Full disclosure: I'm a Texas native, so I have the right to whine a little.
Lots of people on this site have blamed the Big Three for producing the kind of vehicle that plunders resources and is totally unnecessary for most transportation applications. They are correct. Unfortunately in a free market system, demand fuels production, and then production feeds marketing strategies producing a feedback loop. The SUV is a gas hog because it is a big box with a big engine, which is about the dumbest idea in aerodynamic design that has ever been produced since the days of the Model T, when they didn't know squat about aerodynamics. Why did the Big Three do it? I can almost find the point in time when it started.
In wayback times (1986), my English husband and I moved to Texas so he could get work. Kansas, where we had lived, was undergoing a contraction, but things in the Lone Star State were booming. I subscribed to Texas Monthly at the time, because they had had a few good progressive writers and the occasional good piece of investigative reporting. Unfortunately they also indulged in a lot of puff pieces about the lifestyles of the newly successful. One of them, the cover article for August, "The National Car of Texas," was about the Suburban, then the only SUV on the road. It was marketed before then as a vehicle for pickup drivers who needed an enclosed space or more passenger capacity. Here is a link to the intro and picture, which will give you the flavor of the piece. I don't have a subscription, so unless someone does, and is willing to contribute some blockquotes, you'll have to make do with my paraphrasing.
The gist of the article was that hip young parents were buying Suburbans because they were ever so handy for lugging kid paraphanalia, not wimpy like minivans, taxed as cheaply as a truck, and safe in an accident. (!) When the article came out, it was difficult to get used Suburbans, so they were expensive and rare, but suddenly it became the vehicle that said you were a serious parent who had money to burn. When my kid first started school, most of the moms had minivans. By the time he was in fourth grade, everybody who could afford one had SUVs of some kind. You were not a responsible parent if you didn't. I was roundly chastised for driving my kid around in an ancient 280Z.

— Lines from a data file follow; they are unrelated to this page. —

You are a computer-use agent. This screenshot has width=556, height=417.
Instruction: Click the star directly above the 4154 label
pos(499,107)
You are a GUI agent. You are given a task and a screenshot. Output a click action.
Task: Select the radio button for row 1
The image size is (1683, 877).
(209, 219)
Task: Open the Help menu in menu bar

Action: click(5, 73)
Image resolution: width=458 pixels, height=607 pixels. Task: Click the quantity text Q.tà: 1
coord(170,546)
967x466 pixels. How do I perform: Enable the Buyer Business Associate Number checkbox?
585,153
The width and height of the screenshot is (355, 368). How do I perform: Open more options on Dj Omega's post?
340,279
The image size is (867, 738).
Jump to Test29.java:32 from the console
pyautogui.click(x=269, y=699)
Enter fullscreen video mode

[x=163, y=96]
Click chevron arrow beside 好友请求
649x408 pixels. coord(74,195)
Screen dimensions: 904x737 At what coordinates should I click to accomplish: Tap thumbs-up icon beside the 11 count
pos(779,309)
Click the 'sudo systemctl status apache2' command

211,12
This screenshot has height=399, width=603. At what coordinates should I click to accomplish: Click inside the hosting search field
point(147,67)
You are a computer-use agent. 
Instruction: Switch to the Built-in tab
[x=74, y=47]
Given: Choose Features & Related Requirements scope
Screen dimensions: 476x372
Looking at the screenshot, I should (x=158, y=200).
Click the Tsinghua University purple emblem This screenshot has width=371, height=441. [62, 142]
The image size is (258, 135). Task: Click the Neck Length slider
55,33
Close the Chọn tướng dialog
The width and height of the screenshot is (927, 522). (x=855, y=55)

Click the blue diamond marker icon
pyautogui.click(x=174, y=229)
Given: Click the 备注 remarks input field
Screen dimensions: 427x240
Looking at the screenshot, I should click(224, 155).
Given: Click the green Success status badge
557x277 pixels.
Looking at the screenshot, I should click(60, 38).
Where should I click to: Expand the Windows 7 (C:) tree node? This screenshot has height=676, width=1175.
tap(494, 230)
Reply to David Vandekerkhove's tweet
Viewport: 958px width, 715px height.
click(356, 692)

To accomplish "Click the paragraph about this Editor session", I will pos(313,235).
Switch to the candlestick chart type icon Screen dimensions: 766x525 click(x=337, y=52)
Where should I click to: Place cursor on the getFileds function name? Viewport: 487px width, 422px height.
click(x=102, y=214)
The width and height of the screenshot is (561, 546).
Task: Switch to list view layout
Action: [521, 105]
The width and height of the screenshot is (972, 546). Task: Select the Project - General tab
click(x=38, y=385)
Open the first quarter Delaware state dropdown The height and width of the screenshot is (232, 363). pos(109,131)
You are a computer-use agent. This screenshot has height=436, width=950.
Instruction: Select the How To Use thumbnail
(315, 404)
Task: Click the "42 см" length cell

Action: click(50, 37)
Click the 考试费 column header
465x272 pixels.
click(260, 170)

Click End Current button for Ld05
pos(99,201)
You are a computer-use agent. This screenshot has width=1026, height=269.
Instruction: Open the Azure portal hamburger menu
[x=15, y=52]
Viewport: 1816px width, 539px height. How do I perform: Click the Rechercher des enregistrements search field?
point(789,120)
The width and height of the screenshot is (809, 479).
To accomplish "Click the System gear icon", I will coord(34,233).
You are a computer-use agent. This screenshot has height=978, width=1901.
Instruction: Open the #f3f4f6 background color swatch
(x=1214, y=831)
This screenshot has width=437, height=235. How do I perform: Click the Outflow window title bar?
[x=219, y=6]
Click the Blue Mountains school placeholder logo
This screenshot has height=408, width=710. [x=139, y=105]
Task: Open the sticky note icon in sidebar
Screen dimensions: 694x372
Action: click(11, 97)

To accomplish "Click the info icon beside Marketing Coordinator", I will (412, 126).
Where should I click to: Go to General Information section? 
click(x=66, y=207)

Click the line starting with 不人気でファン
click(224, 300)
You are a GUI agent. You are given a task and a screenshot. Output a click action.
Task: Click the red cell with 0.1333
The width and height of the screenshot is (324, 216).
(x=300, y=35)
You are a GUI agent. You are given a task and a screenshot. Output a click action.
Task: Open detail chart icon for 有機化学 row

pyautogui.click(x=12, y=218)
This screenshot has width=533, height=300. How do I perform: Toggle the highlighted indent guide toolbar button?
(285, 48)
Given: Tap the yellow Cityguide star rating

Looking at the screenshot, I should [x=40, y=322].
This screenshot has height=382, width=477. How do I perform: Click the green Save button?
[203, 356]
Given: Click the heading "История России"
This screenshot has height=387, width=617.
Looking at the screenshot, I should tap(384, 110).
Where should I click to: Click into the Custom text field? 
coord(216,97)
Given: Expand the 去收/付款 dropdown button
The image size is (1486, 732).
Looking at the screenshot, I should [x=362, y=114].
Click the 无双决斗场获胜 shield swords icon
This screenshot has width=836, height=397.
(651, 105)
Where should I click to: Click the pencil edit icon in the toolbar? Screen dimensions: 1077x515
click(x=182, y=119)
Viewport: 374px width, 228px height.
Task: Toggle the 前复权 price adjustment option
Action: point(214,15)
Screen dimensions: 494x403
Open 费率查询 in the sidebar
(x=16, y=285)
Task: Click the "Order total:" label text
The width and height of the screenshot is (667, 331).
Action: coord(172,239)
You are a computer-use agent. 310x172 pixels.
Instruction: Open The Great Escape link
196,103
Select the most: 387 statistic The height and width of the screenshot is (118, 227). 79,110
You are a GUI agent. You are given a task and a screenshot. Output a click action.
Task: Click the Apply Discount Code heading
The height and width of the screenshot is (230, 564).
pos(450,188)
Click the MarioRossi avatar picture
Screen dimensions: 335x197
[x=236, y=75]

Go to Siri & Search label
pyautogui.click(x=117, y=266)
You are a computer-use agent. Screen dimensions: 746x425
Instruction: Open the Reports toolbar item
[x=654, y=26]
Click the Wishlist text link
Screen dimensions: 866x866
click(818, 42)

The manufacturers meanwhile had noticed that they could produce a vehicle that didn't have to meet automotive mileage standards as it was classed as a truck, could be built on chassis that they already were producing, and could be sold for a lot of money. It seemed that what was good for Texas was good for Detroit as well, since it got people out of dinky foreign cars and back into solid, very profitable Detroit steel. You bet they were happy to produce them by the multiplied millions, and market them heavily. They had had a bad run of years before that, much as they are having now, and the SUV probably saved their companies.
At the root though, it was about demand, and the moms of Texas are no doubt responsible for starting a trend that has melted the polar ice caps, blanketed cities in ever more pollution, and drained the oil fields dry. If it survives, Detroit will realize that there's money to be made building lots of cheap, attractive, fuel efficient cars. Hopefully, the moms of Texas will just have to have them.